| Texte à lire |
——
On ne sait plus si c’est une insulte ou un compliment, si ça vient d’en haut ou d’en bas. En tout cas, ça fait la « une » des magazines. Les populistes sont partout : à Causeur bien sûr mais aussi au Monde ou à Canal +. Et ce n’est pas nous qui le disons mais les Inrocks, c’est dire si c’est sérieux. Alors, nous avions bien une définition à vous proposer, mais elle est un peu étroite pour accueillir tout ce beau monde. Jusque-là, on croyait que le populisme consistait à flatter les bas instincts du peuple pour mieux lui ravir le pouvoir.

Opératoirement, ça se passe souvent comme ça. Mais si on s’en tient là, on ne comprend rien au phénomène actuel, qui se caractérise par une progression simultanée du populisme et de sa dénonciation. Sans compter qu’il s’agit d’une notion difficile à appréhender, puisqu’elle n’a pas de contraire.

Alors, repartons de zéro : c’est quoi, le populisme ?

Dans ce monde formidable où les esprits sont tellement ouverts, on ne sait plus où on est. Commençons donc par le plus simple : basiquement, le populisme est un mouvement anti-élites.
——
| Extrait des données |

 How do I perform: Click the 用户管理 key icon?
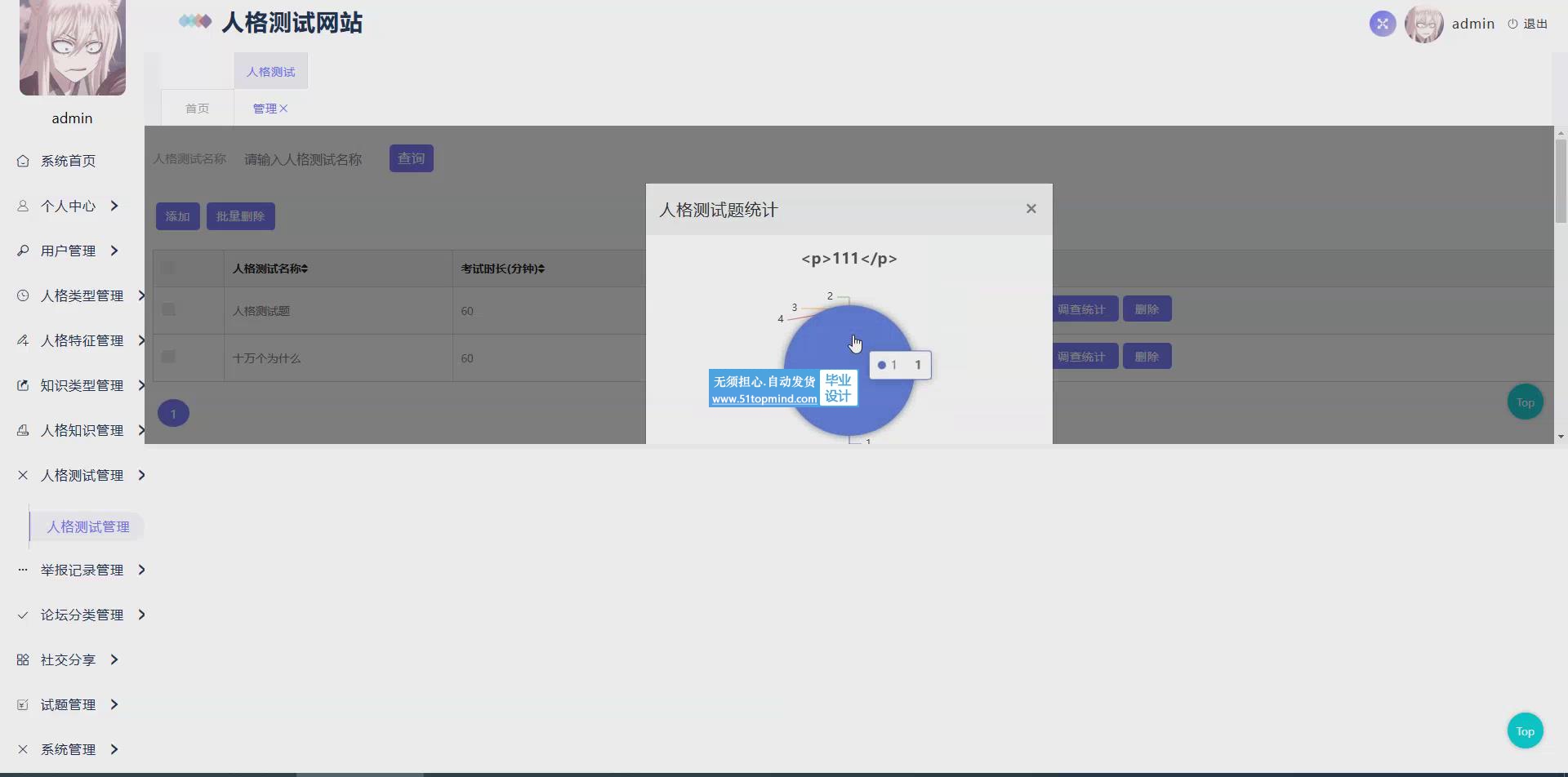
——
| Travail demandé |
**1)** Traduisez en anglais la phrase suivante du texte sur le populisme : « Commençons donc par le plus simple : basiquement, le populisme est un mouvement anti-élites. »
**2)** Reproduisez fidèlement le passage du texte sur le populisme qui va de « Opératoirement, ça se » à « quoi, le populisme ? ».
**3)** Répondez aux questions suivantes d'après le texte sur le populisme.
(a) Quel titre de presse est cité comme affirmant que les populistes sont partout ?
(b) Par quoi le phénomène actuel se caractérise-t-il ?
(c) Pourquoi le populisme est-il une notion difficile à appréhender ?

| Réponses par consigne |
**1)** Let us start, then, with the simplest point: basically, populism is an anti-elite movement.

**2)**
Opératoirement, ça se passe souvent comme ça. Mais si on s’en tient là, on ne comprend rien au phénomène actuel, qui se caractérise par une progression simultanée du populisme et de sa dénonciation. Sans compter qu’il s’agit d’une notion difficile à appréhender, puisqu’elle n’a pas de contraire.

Alors, repartons de zéro : c’est quoi, le populisme ?

**3)**
(a) Les Inrocks.
(b) Par une progression simultanée du populisme et de sa dénonciation.
(c) Parce qu'elle n'a pas de contraire.